Note that they need line of sight to lock the satellites, so in the middle of an RV or inside a building, even under very heavy tree canopies you can lose the lock.
Gotchas: the downloadable detail maps are expensive, often out of date or surveyed wrong so things are in the wrong places. "autorouting" is worthless...my last autorouter tried to take me through an active trainyard to get to a street. If you're going to want to download detailed maps into the unit, find one that takes a standard compact flash...garmins proprietary flash is 10x the cost of regular flash. If you're one of the super detail types, you can work out routes and stopping points on a big map on your pc and then download the routes, waypoints and points of interest to the gps for later use in the car.
If its something you think you're going to use all the time, and you want a more prominent/permanent mount, a larger color unit IS easier to see and use but you're going to have to pony up $300+ for one, probably closer to $450 for anything decent. The small handhelds are pretty handy though, I've taken my emap on boats during ocean sailing trips, out on lakes, and on walks through the state forests. Pretty much paid for itself 10x over when we were sailing on the SF bay and the fog rolled in and we didnt know where the shoreline was.
A few years ago when my dad wanted to drive from New England to California when he was moving here, I sent him a Garmin Colormap pre-programmed with the route he needed to take to get here from there, and a countdown showing the miles left to go to get to my house. All he had to do was turn it on and drop it on the dashboard. He said it saved his bacon a couple of times.
Radar detectors are worthless these days. I spent many years with expensive dashboard ones and when driving extensively in connecticut where they're illegal, with a hidden remote one run from the cars grill into a receiver in my glove compartment. Saved me a lot of tickets then.

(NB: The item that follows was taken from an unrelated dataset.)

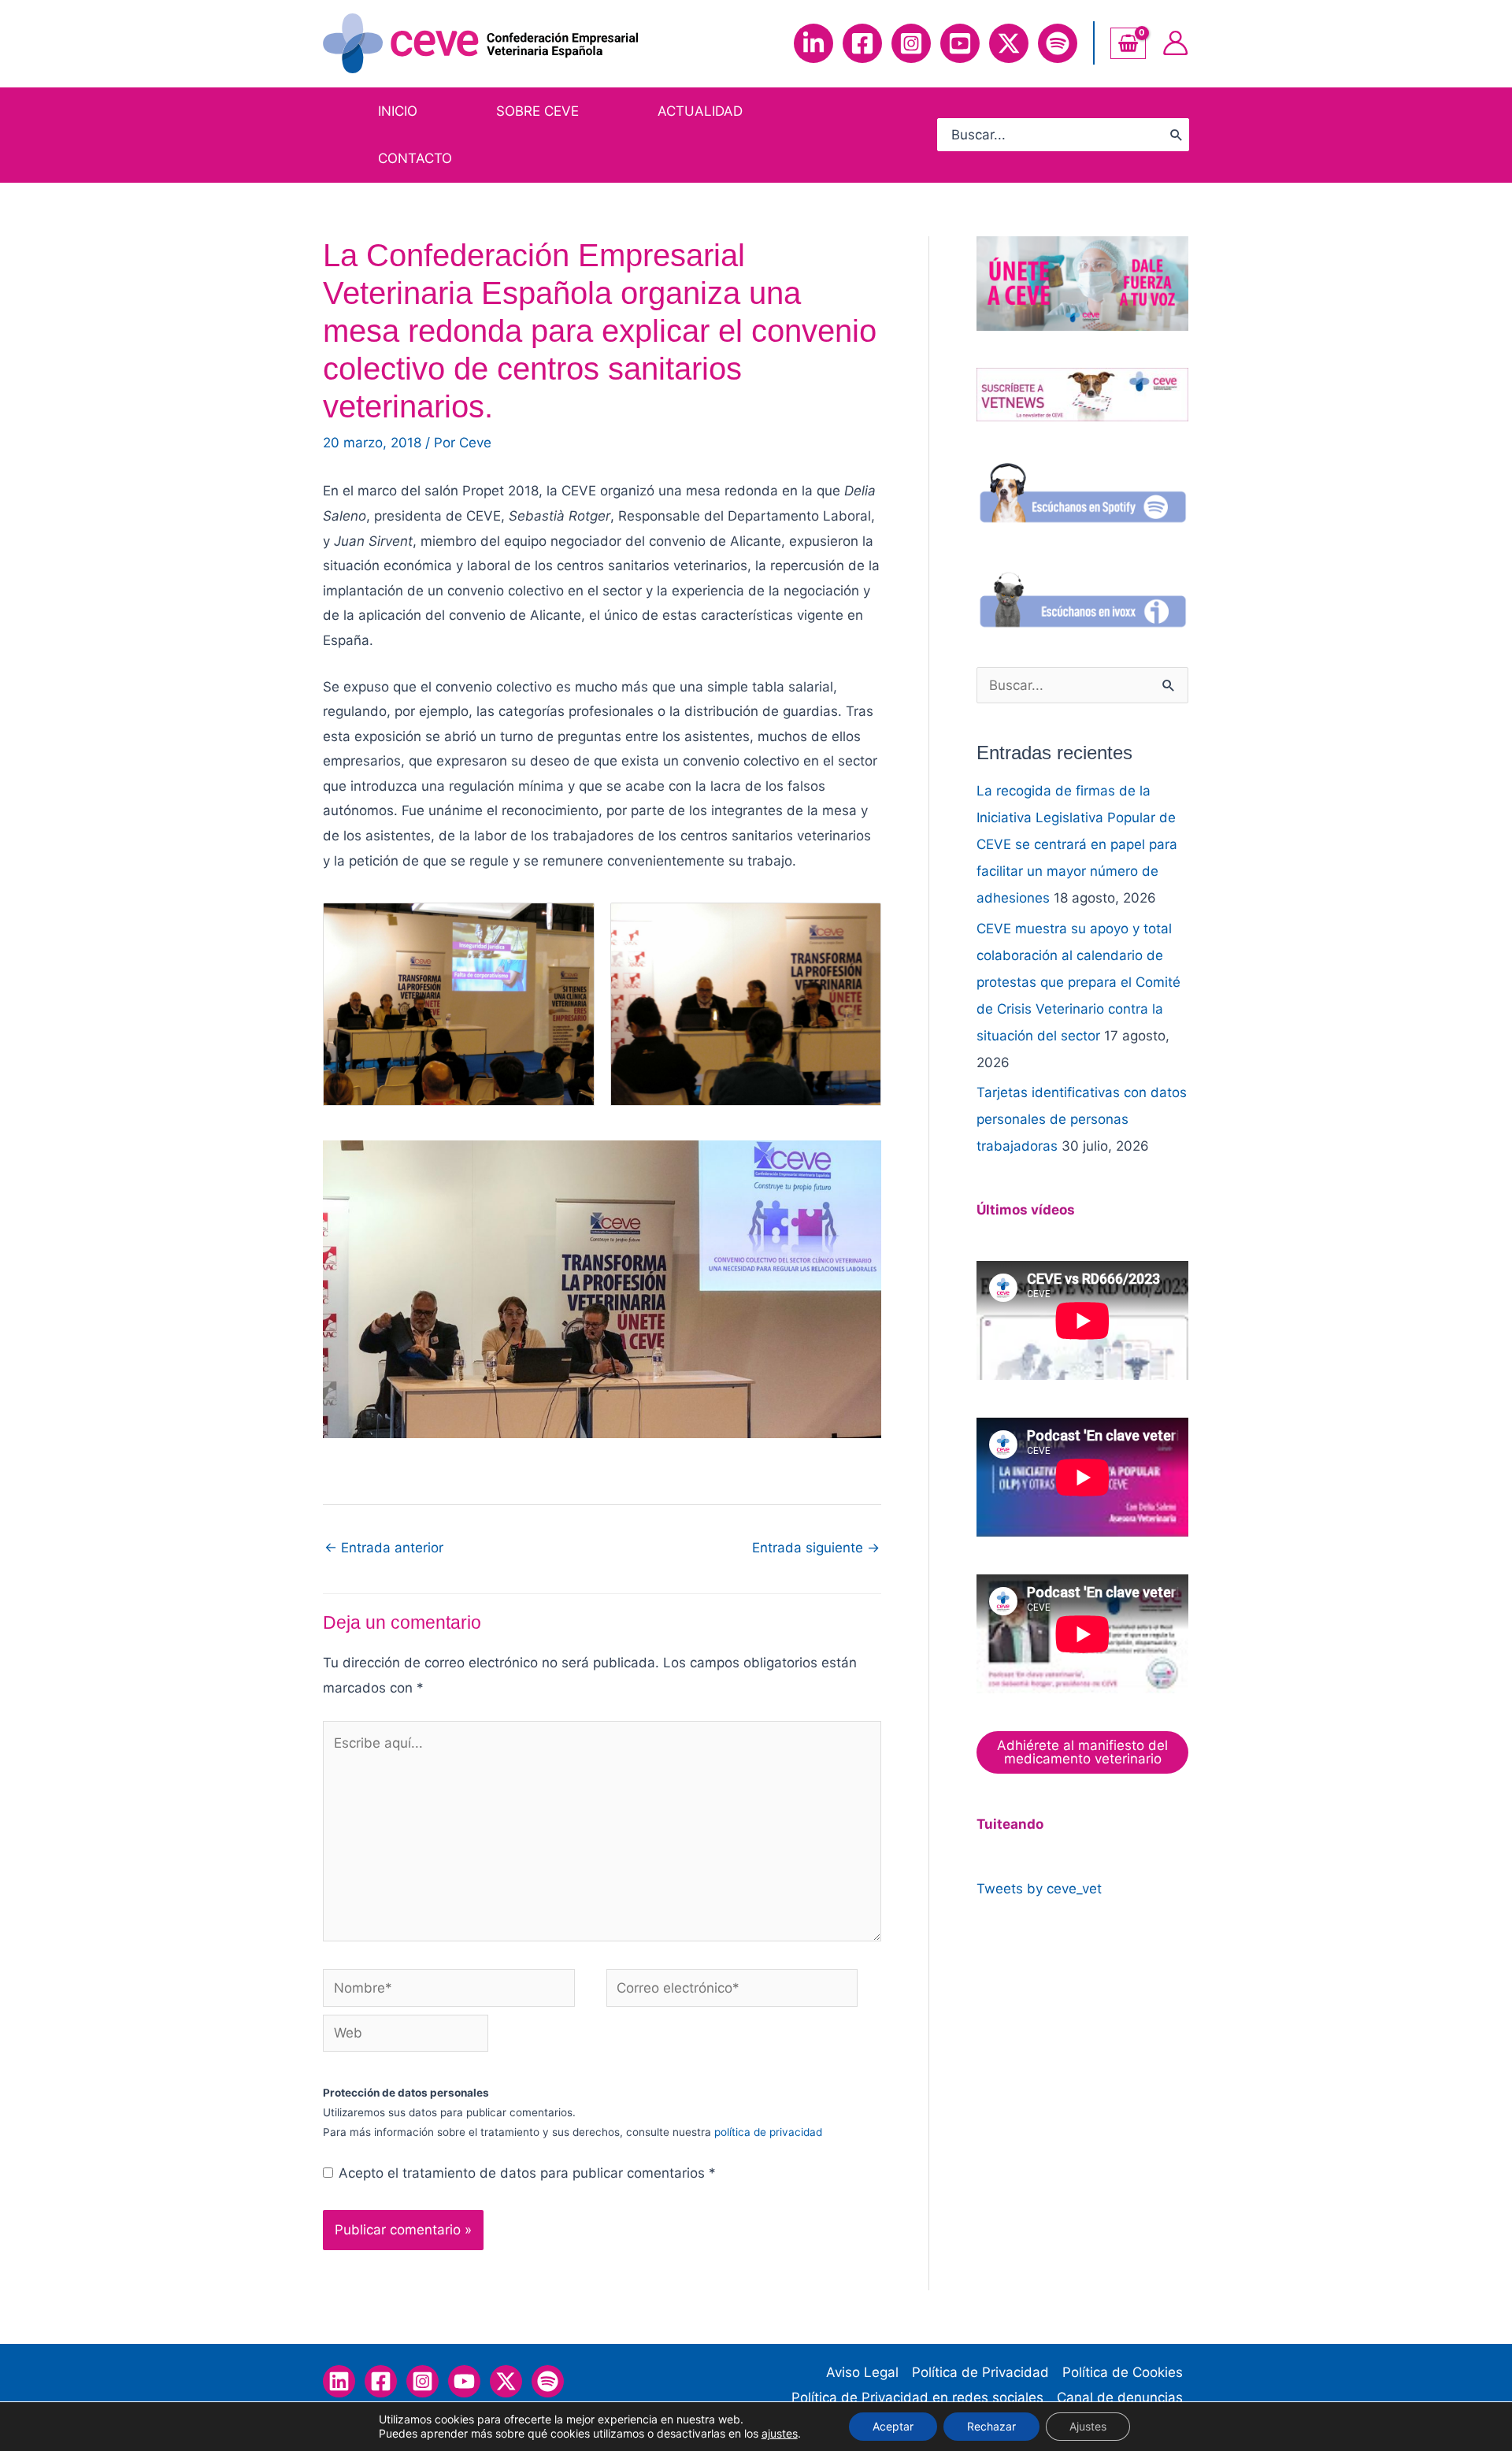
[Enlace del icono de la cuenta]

While radar detectors are a lot better now, radar has simply outpaced them. Instant on, lidar, short pulse Ka and better trained cops have gotten things to the point where they're going to have you before you get an alert. Further, having a detector in sight makes you not only a theft target, but a "nuisance ticket" target. The average person breaks 6-15 obscure and not so obscure motor vehicle laws per day. Seeing a detector ticks off the cop sitting at the light next to you, and theres a good chance you'll get harassed. I used to get tickets for "improper starting, stopping or turning", license plate obstruction (a dealers plate frame), operator visibility obstruction (a map book sitting on the dashboard), etc. Then I wised up. Drive within 10mph of the speed limit, watch for anyone weaving up through traffic behind you, or ideally find some dick in a Porsche with a radar detector thats going 80 and keep him barely in view ahead of you. When he gets pulled over and written up, you drive right by and wave.
There are a hundred people who will line up to tell you their fancy and expensive detector has saved them dozens of tickets. I can ante up a thousand cops that will tell you they've nabbed people every day with every model detector on the market.
In my old stomping grounds, there was a CHP that had a nice routine...he sat right on the other side of a sharp berm in the highway with the low power Ka pointed down at the road. You went over the berm and he was about 40 feet away and you hit his beam just as he came into view...and neither of my two very good detectors even uttered a peep until I saw the police car. When I drove across country with my Escort, I had a dozen highway patrollmen hit me with the instant on out on open roads when they were coming in the other direction.